====== DATA

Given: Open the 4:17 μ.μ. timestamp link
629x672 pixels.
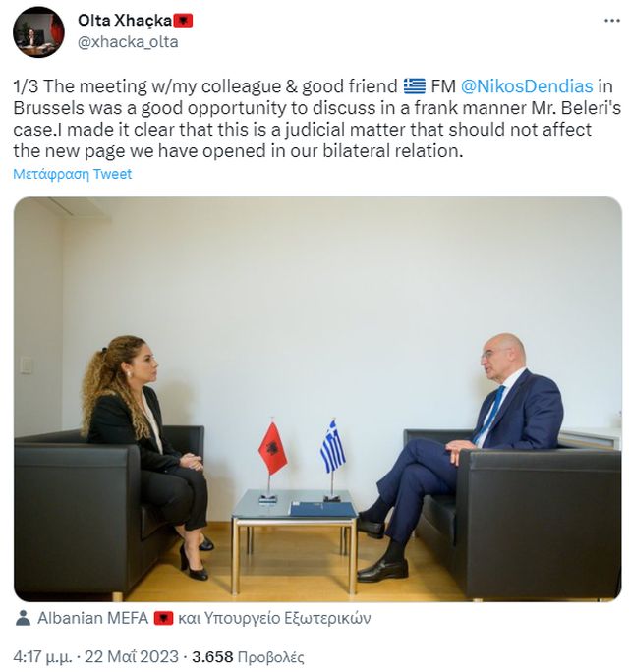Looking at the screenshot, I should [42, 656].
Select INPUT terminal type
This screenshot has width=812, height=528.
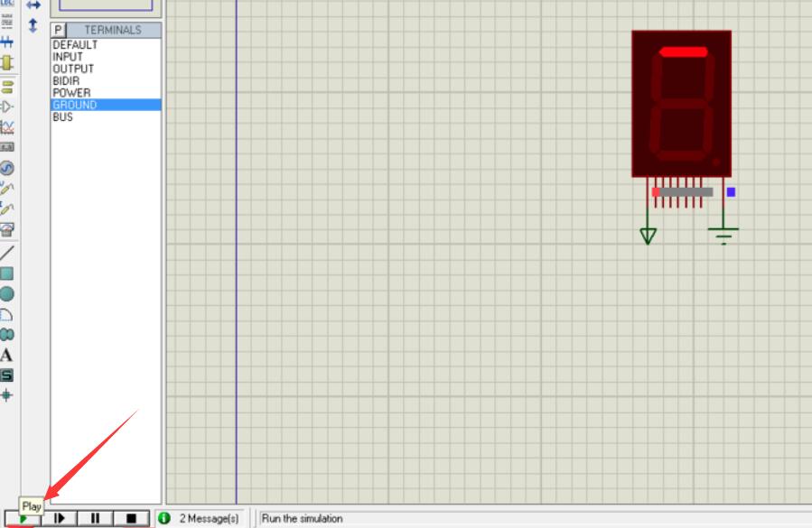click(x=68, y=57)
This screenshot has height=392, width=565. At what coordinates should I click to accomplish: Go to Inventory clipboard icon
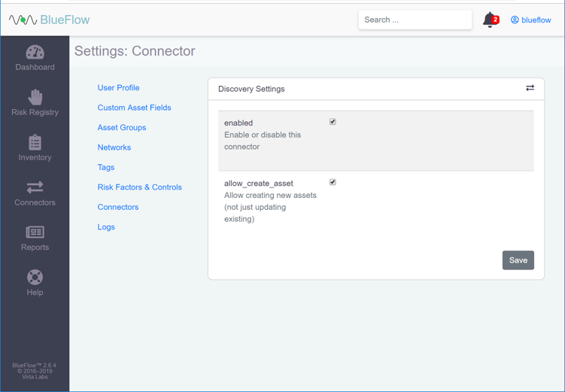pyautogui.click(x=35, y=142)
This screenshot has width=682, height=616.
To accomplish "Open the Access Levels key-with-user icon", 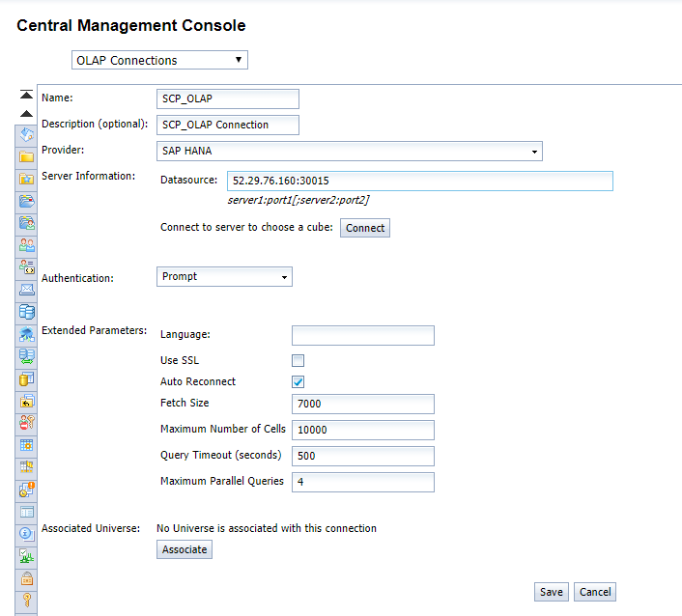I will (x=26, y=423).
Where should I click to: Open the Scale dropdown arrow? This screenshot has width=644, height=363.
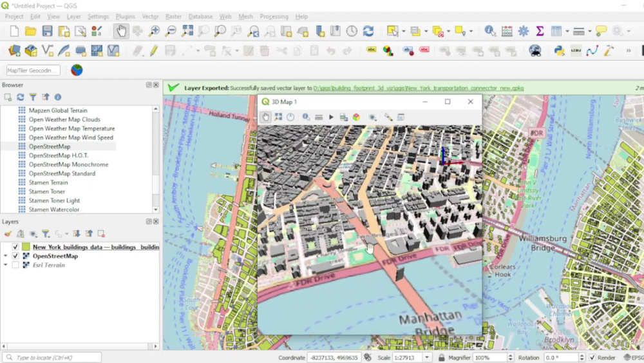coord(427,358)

============

[ASSIGNMENT]:
Find the line with "Where should I" in the listing and extract it and all lines after it through the end, exactly, without the pictures.

[RESULT OF THE EXERCISE]:
Where should I click to: Open the Scale dropdown arrow? This screenshot has width=644, height=363.
coord(427,358)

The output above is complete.